━━━━━ Source data ━━━━━

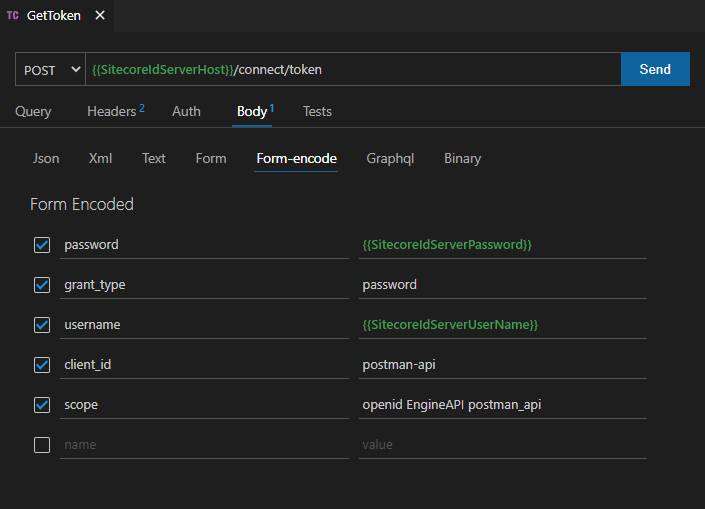
Task: Select the Xml body type
Action: tap(100, 158)
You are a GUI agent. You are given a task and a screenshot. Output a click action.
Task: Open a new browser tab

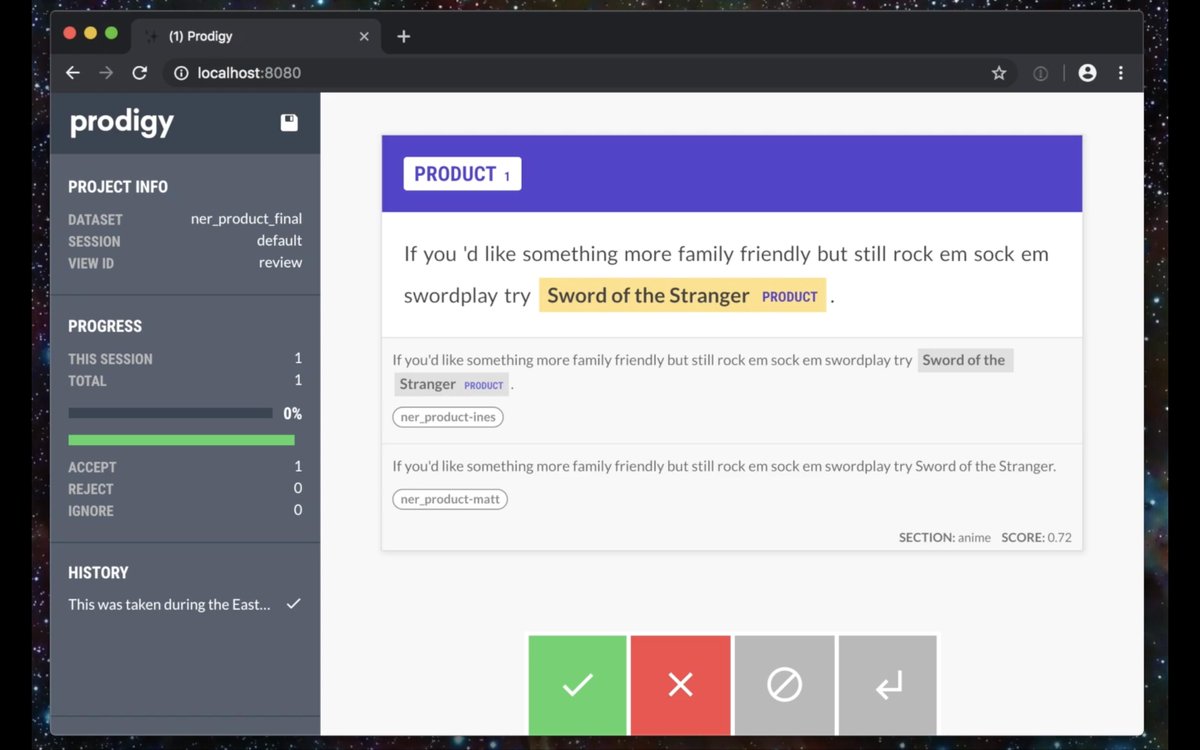403,36
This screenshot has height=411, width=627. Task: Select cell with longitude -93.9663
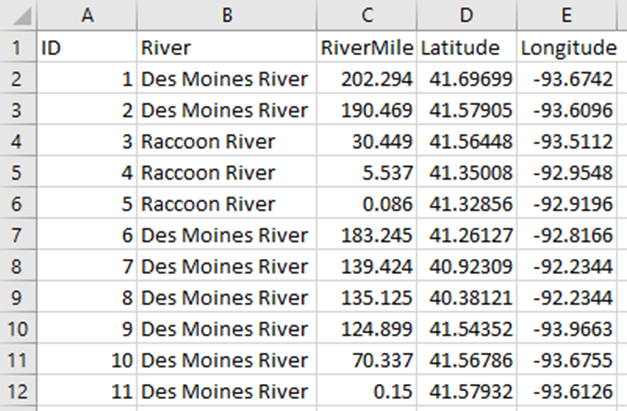tap(567, 329)
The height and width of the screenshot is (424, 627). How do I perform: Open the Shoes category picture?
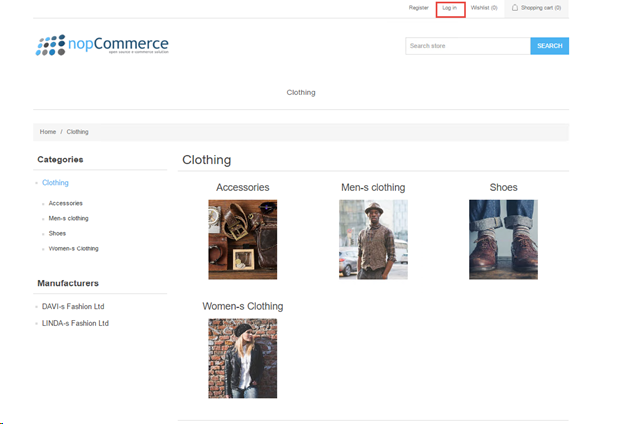coord(503,239)
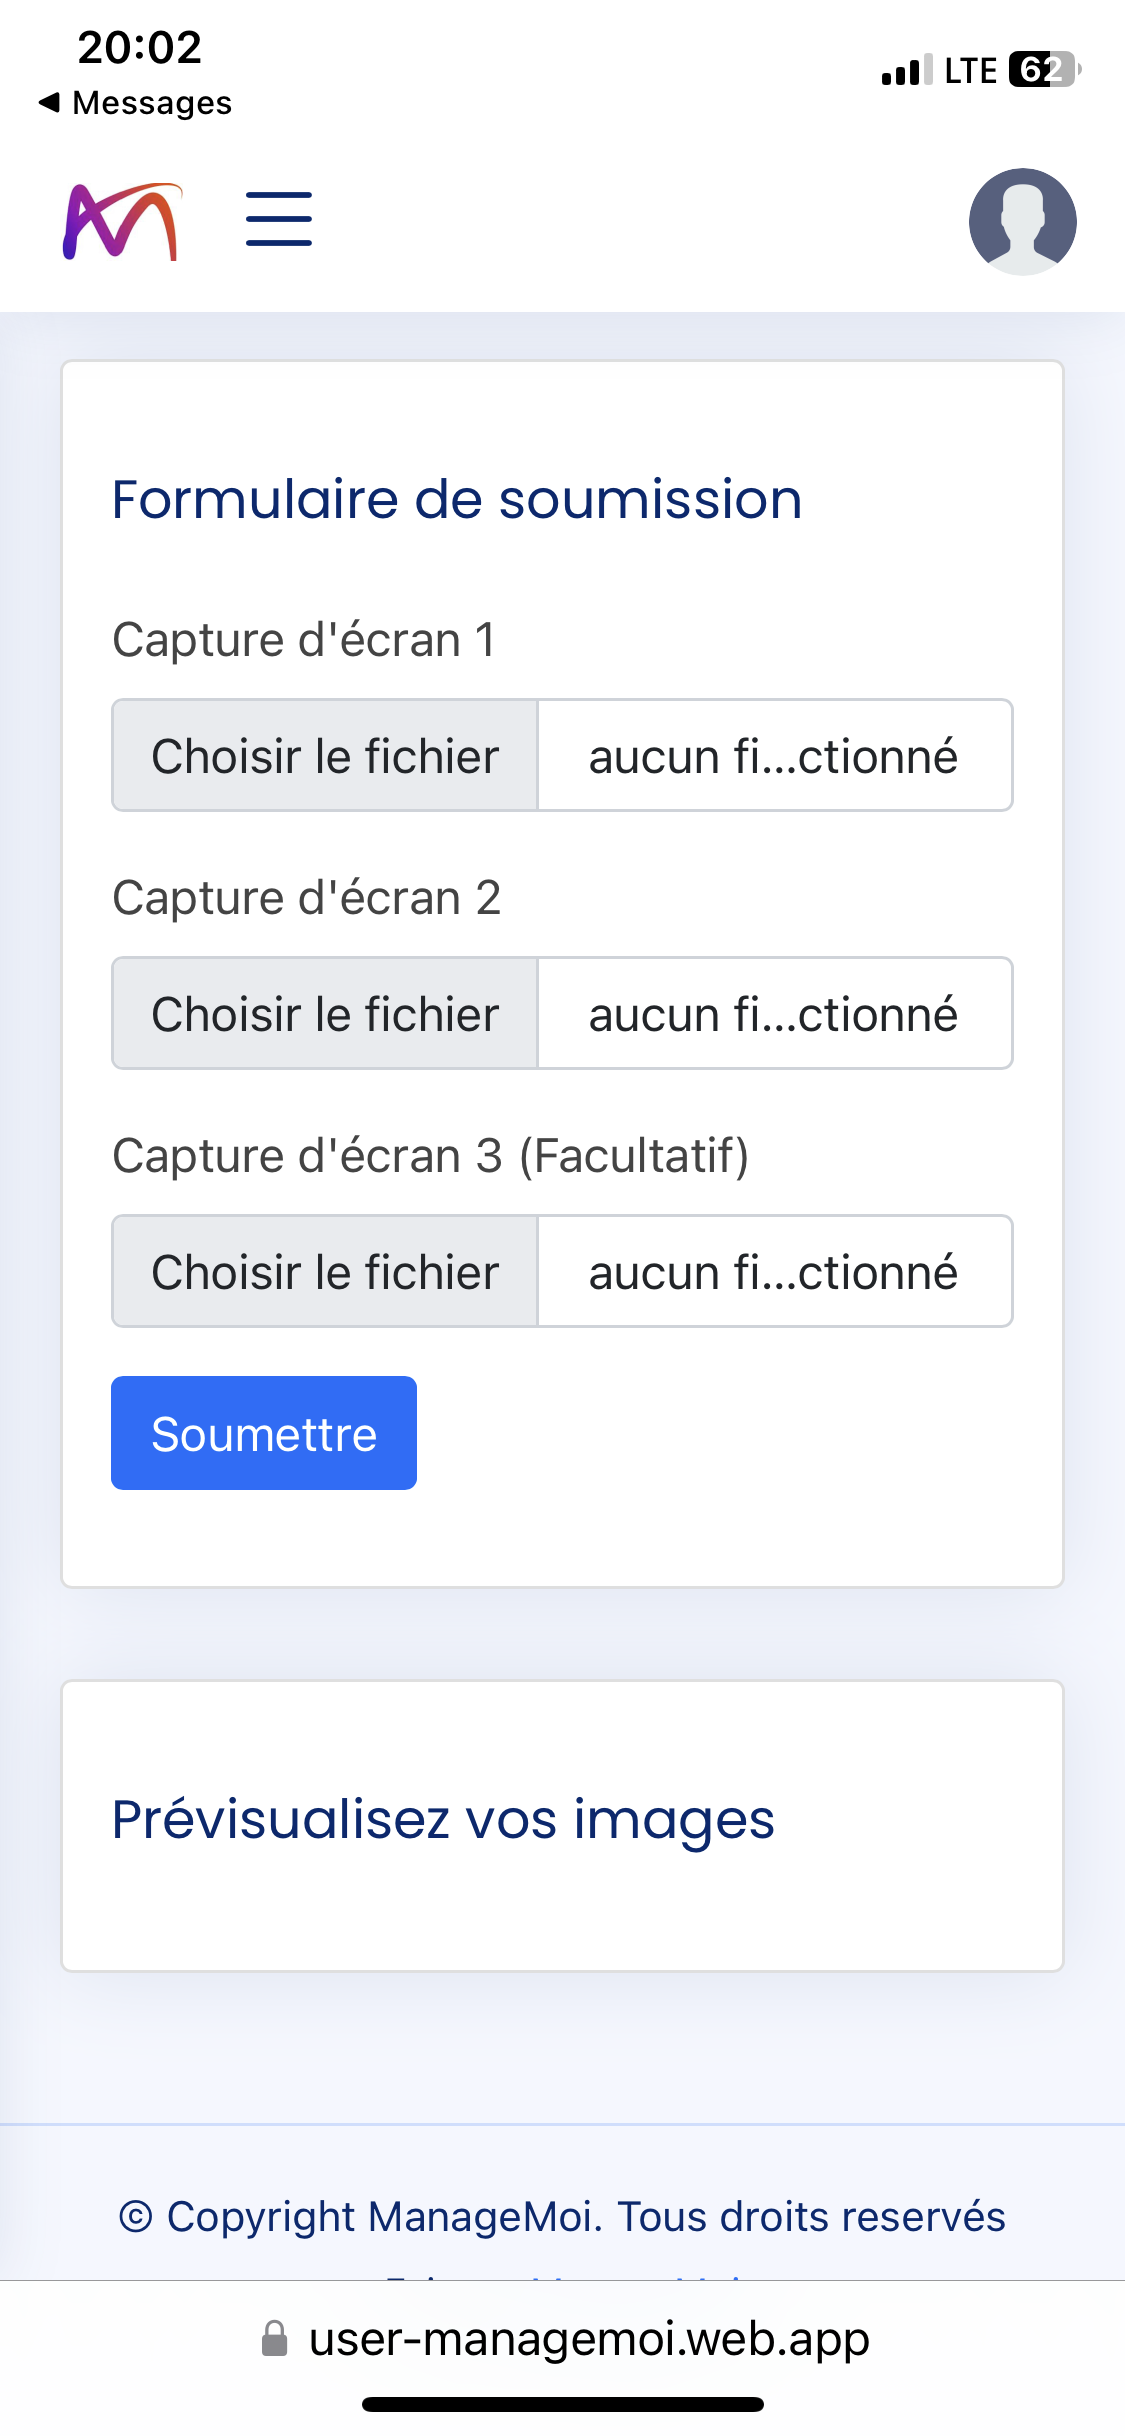Tap the home indicator bar
This screenshot has width=1125, height=2436.
tap(562, 2404)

━━━━━

Work to be completed
The line containing "You are a GUI" and all lines after it, through the last line of the records, should be returned exactly. Omit the pictures.

Expected answer
You are a GUI agent. You are given a task and a screenshot. Output a click action.
Task: Open a new browser tab

403,36
This screenshot has height=411, width=627. Task: Select cell with longitude -93.9663
tap(567, 329)
The height and width of the screenshot is (424, 627). How do I perform: Open the Shoes category picture?
coord(503,239)
Tap the home indicator bar
This screenshot has width=1125, height=2436.
tap(562, 2404)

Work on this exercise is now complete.